> Task statement:
Lines before the one containing "Screen dimensions: 1015x370" are excluded; reproduce that line and all lines after it in the entries below, exactly.

> Task material:
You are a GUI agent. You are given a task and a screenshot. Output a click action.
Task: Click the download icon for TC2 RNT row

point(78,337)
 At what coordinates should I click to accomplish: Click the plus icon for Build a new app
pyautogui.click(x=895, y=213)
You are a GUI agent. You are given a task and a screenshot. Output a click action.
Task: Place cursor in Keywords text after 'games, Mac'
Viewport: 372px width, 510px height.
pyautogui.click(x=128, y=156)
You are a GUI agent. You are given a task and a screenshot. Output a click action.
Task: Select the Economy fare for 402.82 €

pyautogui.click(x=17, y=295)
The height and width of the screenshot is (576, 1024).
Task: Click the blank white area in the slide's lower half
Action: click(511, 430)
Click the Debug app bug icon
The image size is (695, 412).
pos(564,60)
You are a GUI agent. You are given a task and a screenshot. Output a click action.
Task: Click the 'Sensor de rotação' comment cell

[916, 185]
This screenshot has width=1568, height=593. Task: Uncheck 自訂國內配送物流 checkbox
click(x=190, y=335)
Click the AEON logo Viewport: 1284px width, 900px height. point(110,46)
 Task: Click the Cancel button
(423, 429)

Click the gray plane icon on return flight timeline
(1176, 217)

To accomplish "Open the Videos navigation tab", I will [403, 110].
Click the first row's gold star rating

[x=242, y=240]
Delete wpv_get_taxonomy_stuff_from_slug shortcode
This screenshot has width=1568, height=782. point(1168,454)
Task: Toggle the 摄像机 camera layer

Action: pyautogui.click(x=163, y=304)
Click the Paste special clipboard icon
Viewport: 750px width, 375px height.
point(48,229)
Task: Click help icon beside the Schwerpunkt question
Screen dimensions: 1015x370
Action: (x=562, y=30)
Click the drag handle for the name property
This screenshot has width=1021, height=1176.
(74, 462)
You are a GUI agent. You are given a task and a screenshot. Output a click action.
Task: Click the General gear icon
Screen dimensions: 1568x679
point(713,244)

> Answer section:
Screen dimensions: 1015x370
Action: (x=562, y=30)
Click the drag handle for the name property
This screenshot has width=1021, height=1176.
(74, 462)
You are a GUI agent. You are given a task and a screenshot. Output a click action.
Task: Click the General gear icon
Screen dimensions: 1568x679
point(713,244)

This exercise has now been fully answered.